Brent Anderson says it's not uncommon for some Frontenac State Park visitors to arrive at the gate looking a bit perplexed.
Heading south through Red Wing and Wacouta, they wonder just where the Mississippi River snuck off to. The park's entrance also provides no hint of the river, further confusing visitors lured by stories of its breathtaking views of Lake Pepin.
Anderson, the park's assistant manager, understands. He simply instructs them to drive about another mile into the park.
That does the trick.
Once visitors reach Frontenac State Park's picnic area -- situated atop a dramatic cliff some 400 feet above the Mississippi -- they're believers, Anderson said.
The surrounding area provides ample space for campers and casual visitors to relax and recharge their human batteries.
"They'll pull up a book ... you'll see them painting, enjoying the serenity," Anderson said of the picnic area.
Yet, summertime recreation isn't the only attraction to this park, which is home to more species of birds than any other Minnesota state park.
For many park entrants, autumn camping usurps the warmer months, Anderson said. The reasons, he said, are tangible.
Insects aren't an issue by then. The park's fall colors -- peaking around mid-October -- are vibrant and inviting.
And the cool nights, Anderson said, make for an ideal outdoors experience.
"Sitting by the campfire at night with a sweat shirt on -- that's just great camping," he said.
Anderson said no matter the season, activities abound at the park.
Frontenac takes part in Minnesota state parks' geocaching challenge.
Explorers find coordinates online for a hidden cache at any of the 72 state parks, then plug the waypoints into a hand-held Global Positioning System.
Using the coordinates, park visitors can take to the trail and try to navigate their way to the cache.
Winter sports enthusiasts can borrow a pair of snowshoes, or bring in their snowmobiles or cross-country skis.

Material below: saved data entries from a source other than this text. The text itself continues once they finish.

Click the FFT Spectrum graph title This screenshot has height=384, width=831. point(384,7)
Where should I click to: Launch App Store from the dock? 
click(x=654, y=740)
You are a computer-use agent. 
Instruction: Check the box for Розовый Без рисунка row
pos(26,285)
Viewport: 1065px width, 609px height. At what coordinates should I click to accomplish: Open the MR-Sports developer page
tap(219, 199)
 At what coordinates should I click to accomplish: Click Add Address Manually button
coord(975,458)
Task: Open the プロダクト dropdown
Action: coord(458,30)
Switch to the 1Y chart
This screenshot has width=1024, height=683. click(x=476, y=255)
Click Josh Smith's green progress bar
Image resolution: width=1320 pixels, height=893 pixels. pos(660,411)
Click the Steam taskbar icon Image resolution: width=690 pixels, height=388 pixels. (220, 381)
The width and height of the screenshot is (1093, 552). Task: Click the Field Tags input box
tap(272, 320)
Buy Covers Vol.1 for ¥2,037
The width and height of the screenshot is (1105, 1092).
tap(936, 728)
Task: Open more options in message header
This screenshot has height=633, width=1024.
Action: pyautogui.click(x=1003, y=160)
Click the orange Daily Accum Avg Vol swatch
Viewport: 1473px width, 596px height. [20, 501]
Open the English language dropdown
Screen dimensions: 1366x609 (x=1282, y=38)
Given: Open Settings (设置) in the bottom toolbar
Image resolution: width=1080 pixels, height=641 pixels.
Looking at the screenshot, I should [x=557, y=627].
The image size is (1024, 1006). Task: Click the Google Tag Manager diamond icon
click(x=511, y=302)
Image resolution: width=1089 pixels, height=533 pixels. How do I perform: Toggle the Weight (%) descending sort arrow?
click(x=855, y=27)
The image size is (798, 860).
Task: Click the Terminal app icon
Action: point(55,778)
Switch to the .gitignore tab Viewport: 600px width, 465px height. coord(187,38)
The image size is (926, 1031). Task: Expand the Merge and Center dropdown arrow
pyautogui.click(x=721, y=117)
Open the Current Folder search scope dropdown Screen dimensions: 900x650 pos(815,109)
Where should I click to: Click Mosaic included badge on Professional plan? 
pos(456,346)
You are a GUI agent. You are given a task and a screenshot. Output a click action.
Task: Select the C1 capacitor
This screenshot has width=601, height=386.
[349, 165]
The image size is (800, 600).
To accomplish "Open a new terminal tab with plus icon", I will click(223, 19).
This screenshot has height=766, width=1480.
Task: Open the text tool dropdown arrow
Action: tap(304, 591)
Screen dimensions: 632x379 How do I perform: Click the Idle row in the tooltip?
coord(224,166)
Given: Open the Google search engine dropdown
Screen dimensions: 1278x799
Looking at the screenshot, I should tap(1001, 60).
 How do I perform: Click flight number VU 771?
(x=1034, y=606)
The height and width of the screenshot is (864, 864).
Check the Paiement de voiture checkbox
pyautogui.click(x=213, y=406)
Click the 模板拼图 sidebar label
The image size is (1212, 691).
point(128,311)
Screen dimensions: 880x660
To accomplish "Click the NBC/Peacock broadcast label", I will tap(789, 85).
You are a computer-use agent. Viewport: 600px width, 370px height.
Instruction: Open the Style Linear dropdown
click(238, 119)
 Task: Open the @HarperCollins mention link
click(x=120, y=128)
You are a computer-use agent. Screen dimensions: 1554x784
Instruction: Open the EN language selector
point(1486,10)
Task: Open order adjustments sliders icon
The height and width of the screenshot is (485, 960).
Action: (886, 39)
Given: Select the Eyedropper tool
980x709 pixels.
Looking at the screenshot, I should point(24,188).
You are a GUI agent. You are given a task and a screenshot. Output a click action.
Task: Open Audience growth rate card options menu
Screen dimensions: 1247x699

Miles of trails beckon.
Bird-watchers can borrow Frontenac's unique birding kit, outfitted with maps and binoculars.
During peak months, campers will want to get an early jump on reservations; Anderson said Fridays and Saturdays can be full up to a month in advance.
Still, Anderson said, the park's natural amenities mean it's worth waiting to get a spot.
"It's people getting away from the hustle and bustle of daily life," he said.